··· TEXT TO READ

FIG. 5 is a flow diagram showing in more detail how the packetizer 24 in FIG. 2 operates. The packetizer 22 is initialized for a given packet payload size in step 46. The packetizer 24 in step 48 packetizes encoded data from voice encoder 22 at the selected packet payload size. While packets are output by transmitter 26, the packetizer 24 in step 50 monitors the packet network 16 for congestion. Decision step 52 determines whether the current packet payload size is within a range compatible with the current network congestion condition. This is can be done using a table previously loaded into the packetizer 24. The table contains acceptable packet payload sizes for different end-to-end network delays.
 If the payload size is within range, the packetizer 24 jumps back to step 48 and continues to packetize audio data at the current payload size. If the current payload size is not within an acceptable range for the current network congestion, decision step 54 determines whether the current packet payload is either too small or too large.
 Decision step 54 decides whether the packet payload size is too small for the current end-to-end delay. If so, the packetizer 24 automatically increases the audio packet payload size in step 56. If the packet payload is too large, the audio packet payload size is automatically decreased by the packetizer 24 in step 58. The packetizer then jumps back to step 48 and packetizes audio data at the new packet payload size.
FIG. 6 is a graph showing bandwidth consumption in a packet network for different header to payload ratios. Each line represents a different codec bit rates. This graph can be used as a reference in packetizer 24 for changing the packet payload size.
 The invention dynamically changes the overhead to packet payload ratio to more effectively adapt to current network congestion conditions. By improving network bandwidth efficiency, the quality of streaming and real-time data transmitted over the packet network is improved.
 Having described and illustrated the principles of the invention in a preferred embodiment thereof, it should be apparent that the invention can be modified in arrangement and detail without departing from such principles. I claim all modifications and variation coming within the spirit and scope of the following claims.

······
··· DATA LISTING

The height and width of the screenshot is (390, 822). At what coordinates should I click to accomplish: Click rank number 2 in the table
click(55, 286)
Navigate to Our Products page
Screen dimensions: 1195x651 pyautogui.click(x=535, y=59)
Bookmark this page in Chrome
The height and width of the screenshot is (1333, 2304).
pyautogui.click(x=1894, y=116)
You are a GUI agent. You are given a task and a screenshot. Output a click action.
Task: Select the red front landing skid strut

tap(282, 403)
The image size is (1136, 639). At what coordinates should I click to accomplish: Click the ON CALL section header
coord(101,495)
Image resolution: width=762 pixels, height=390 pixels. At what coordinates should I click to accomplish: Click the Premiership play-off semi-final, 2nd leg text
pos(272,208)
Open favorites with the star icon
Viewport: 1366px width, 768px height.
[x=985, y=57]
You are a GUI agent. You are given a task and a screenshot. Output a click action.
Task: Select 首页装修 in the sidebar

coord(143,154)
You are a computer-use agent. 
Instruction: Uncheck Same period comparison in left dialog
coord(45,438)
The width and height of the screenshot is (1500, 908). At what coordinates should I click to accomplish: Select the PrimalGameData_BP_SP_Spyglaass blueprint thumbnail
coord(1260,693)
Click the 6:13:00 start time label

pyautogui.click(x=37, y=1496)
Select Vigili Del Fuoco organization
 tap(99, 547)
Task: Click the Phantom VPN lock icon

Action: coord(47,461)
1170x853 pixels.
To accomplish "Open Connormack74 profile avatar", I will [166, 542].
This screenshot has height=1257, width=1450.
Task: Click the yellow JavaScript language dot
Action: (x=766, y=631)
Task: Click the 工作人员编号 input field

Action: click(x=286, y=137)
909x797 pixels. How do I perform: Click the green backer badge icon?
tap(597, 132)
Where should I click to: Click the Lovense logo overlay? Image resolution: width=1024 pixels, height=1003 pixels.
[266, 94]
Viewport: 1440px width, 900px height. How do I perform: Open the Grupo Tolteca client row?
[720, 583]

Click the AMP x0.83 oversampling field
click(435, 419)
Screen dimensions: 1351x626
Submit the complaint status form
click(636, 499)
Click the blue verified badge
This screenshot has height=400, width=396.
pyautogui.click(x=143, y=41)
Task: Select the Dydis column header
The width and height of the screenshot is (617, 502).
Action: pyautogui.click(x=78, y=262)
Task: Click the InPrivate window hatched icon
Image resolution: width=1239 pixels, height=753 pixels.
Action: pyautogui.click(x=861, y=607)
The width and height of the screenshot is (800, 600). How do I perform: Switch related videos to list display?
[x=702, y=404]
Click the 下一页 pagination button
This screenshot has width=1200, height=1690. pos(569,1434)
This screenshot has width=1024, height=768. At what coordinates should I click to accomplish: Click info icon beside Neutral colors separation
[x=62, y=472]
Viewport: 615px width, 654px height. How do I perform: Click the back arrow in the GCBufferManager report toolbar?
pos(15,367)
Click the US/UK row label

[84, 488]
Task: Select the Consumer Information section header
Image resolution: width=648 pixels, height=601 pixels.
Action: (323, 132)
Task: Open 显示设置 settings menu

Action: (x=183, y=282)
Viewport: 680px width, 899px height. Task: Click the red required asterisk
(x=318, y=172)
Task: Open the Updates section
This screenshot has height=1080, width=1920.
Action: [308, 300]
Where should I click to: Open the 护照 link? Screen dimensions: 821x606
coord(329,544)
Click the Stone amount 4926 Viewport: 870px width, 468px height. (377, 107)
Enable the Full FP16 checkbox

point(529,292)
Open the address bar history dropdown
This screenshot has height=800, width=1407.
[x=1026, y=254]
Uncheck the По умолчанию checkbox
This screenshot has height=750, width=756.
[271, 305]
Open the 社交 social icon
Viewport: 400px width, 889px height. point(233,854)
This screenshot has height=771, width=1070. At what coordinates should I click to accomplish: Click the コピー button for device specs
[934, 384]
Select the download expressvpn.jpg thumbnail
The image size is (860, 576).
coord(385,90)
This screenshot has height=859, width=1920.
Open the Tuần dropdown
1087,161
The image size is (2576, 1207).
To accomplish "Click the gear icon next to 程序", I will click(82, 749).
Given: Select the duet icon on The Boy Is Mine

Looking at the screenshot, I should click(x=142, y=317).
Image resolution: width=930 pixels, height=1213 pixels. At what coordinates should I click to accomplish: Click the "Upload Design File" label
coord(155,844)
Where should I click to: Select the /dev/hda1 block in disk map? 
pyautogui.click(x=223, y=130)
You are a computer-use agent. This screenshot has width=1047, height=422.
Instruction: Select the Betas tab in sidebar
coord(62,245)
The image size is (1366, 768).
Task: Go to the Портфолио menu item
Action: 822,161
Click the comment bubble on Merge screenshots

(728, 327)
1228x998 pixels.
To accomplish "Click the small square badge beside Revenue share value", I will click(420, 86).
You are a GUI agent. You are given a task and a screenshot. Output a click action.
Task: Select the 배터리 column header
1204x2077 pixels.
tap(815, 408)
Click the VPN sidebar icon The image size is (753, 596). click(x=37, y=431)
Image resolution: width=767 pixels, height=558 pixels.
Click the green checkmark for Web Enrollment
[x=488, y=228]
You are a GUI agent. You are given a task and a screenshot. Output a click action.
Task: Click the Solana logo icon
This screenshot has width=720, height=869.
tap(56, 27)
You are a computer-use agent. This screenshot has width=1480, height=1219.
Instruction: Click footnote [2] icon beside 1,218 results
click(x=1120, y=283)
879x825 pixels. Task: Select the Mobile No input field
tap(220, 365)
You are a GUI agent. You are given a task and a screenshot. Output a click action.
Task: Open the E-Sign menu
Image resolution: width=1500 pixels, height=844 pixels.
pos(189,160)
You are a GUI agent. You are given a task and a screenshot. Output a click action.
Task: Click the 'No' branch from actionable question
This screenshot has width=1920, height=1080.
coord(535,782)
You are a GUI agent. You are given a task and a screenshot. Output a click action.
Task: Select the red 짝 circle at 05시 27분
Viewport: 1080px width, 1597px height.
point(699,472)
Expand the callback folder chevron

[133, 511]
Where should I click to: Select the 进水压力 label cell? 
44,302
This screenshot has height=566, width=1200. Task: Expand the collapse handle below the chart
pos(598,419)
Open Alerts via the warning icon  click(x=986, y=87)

······

-- WRITTEN TASKS --
[1] According to the packetizer description, what does the table previously loaded into the packetizer contain?
[2] State whether each statement below agrees with the packetizer description, answering yes or no and quoting the words that decide it.
(a) When the payload size is within range, the packetizer continues packetizing audio data at the current payload size.
(b) The packetizer monitors the packet network for congestion before any packets are output.
(c) When the packet payload is too large, the packetizer decreases the payload size in step 56.
[3] Output the stretch of the packetizer description from "Decision step 54 decides" through "new packet payload size.", copying it word for word.

-- RESPONSES BY TASK --
[1] Acceptable packet payload sizes for different end-to-end network delays.

[2]
(a) Yes: "If the payload size is within range, the packetizer 24 jumps back to step 48 and continues to packetize audio data at the current payload size."
(b) No: "While packets are output by transmitter 26, the packetizer 24 in step 50 monitors the packet network 16 for congestion."
(c) No: "If the packet payload is too large, the audio packet payload size is automatically decreased by the packetizer 24 in step 58."

[3]
Decision step 54 decides whether the packet payload size is too small for the current end-to-end delay. If so, the packetizer 24 automatically increases the audio packet payload size in step 56. If the packet payload is too large, the audio packet payload size is automatically decreased by the packetizer 24 in step 58. The packetizer then jumps back to step 48 and packetizes audio data at the new packet payload size.